The major aim of Diakonhjemmet is to ensure outdoor areas are accessible to students, researchers, teachers, staff, patients, elderly care residents, the kindergarten, and the local community. Attractive facilities such as parks and pedestrian areas will be used as active spaces but also as places for reflection.
The vision for this project is that it should be an example of how we can best take care of our planet. This is achieved by stimulating biodiversity and the installation of green facades and roofs, which is particularly important when building in dense urban areas. This is closely linked to the identity of the upper secondary school and the college. Students will experience bio-based materials when entering the school.
The schools should be perceived as open, accessible, and welcoming. Larger openings in the facade facing the square make it possible, when weather permits, to move furniture out onto the square. The furniture is selected so that it can withstand being indoors and outdoors. This helps to merge indoor and outdoor spaces in and around the school. Students and passers-by are invited into the community and can buy coffee and food in the cafe or canteen.
The canteen will be separate from the school's other areas. In the evening, it can be used separately from other functions and rented out as banquet halls for residents, campus users, or students for private events. This offering will provide an active urban environment in the square that can extend beyond the campus and into the local community. To the delight of residents in and around Diakonhjemmet's garden, both morning and evening, on weekdays and weekends, year-round.
"Both the school and the university will contribute to creating a vibrant area and campus in Diakonhjemmet's garden, to the delight of the city and the local community. Our proposal is ambitious and innovative buildings that provide optimal teaching conditions and high environmental ambitions," says Kasper Kyndesen, Design Director at Henning Larsen.
Both the school and the university will contribute to creating a vibrant area and campus in Diakonhjemmet's garden, to the delight of the city and the local community.

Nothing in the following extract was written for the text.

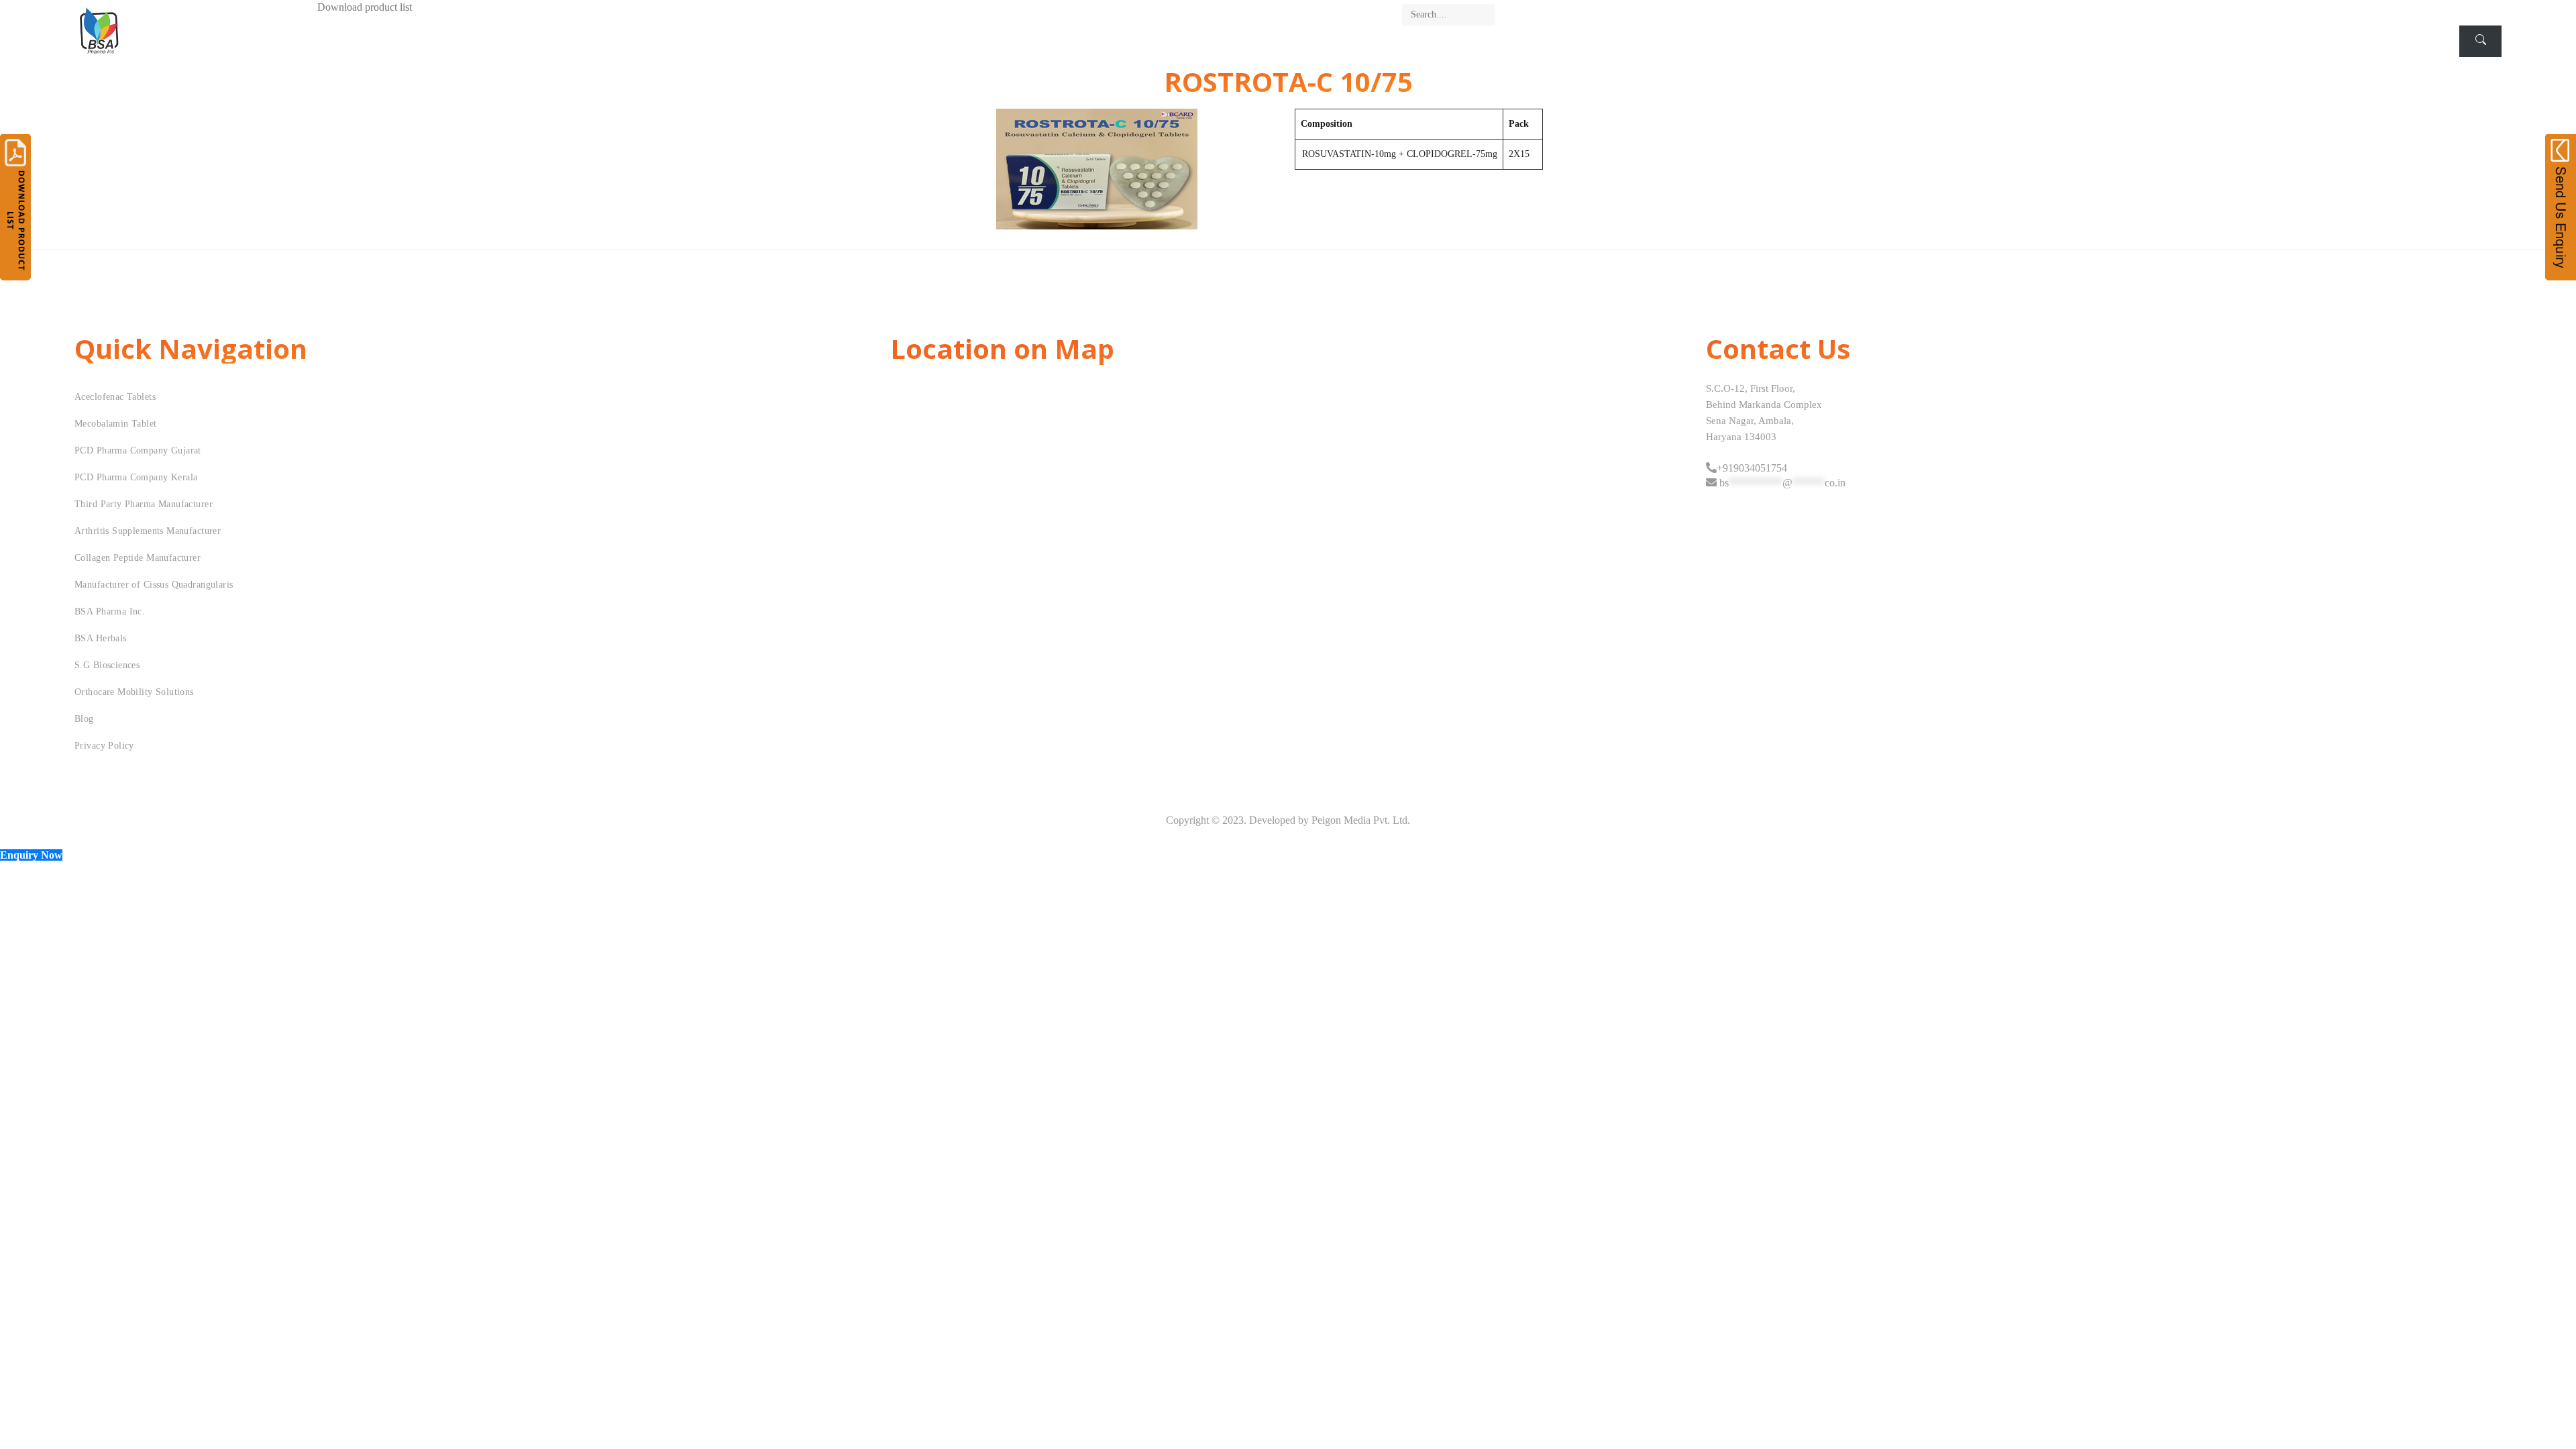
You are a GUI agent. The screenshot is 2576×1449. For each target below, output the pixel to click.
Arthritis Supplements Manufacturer (147, 531)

Our built environment has a direct impact on climate change, and this has been the focus from the start of the project. Based on the building's carbon footprint, we have chosen design solutions with hybrid structures in wood and low-carbon concrete, as well as bio-based materials. This creates space for insects, animals, and plants. Our landscape architects are working to program the landscape so that we can offer more than just a green lawn. This is a project where landscape architecture receives a lot of focus.
Diakonhjemmet’s outdoor space will be divided into various distinct landscape typologies, including oak groves, parks, urban city spaces, and lush communal gardens. Collectively, these typologies will enhance Diakonhjemmet’s communal identity providing a space for everyone. The core focus of the site’s landscape is growth, achieved by integrating vegetation and water into the urban setting to increase biodiversity and wildlife. The existing oak hills are to be preserved and added vegetation will be integrated with the local flora creating a unique identity reflective of the site’s history. The roofs of the new secondary school will consist of green semi-intensive roofs that can manage rainwater locally. The rainwater will be used as a resource in the form of water channels and will be directed to larger water features and ponds. Diakonhjemmet’s outdoor space will bring those from all walks of life together in an eco-conscious manner.
Diakonhjemmet Upper Secondary School will have a bustling life, with room for 800 students. At the request of Diakonhjemmet, a college will also be established on the site, called VID (scientific, international, and diaconal). These will be two parallel projects that will be connected and stimulate collaboration.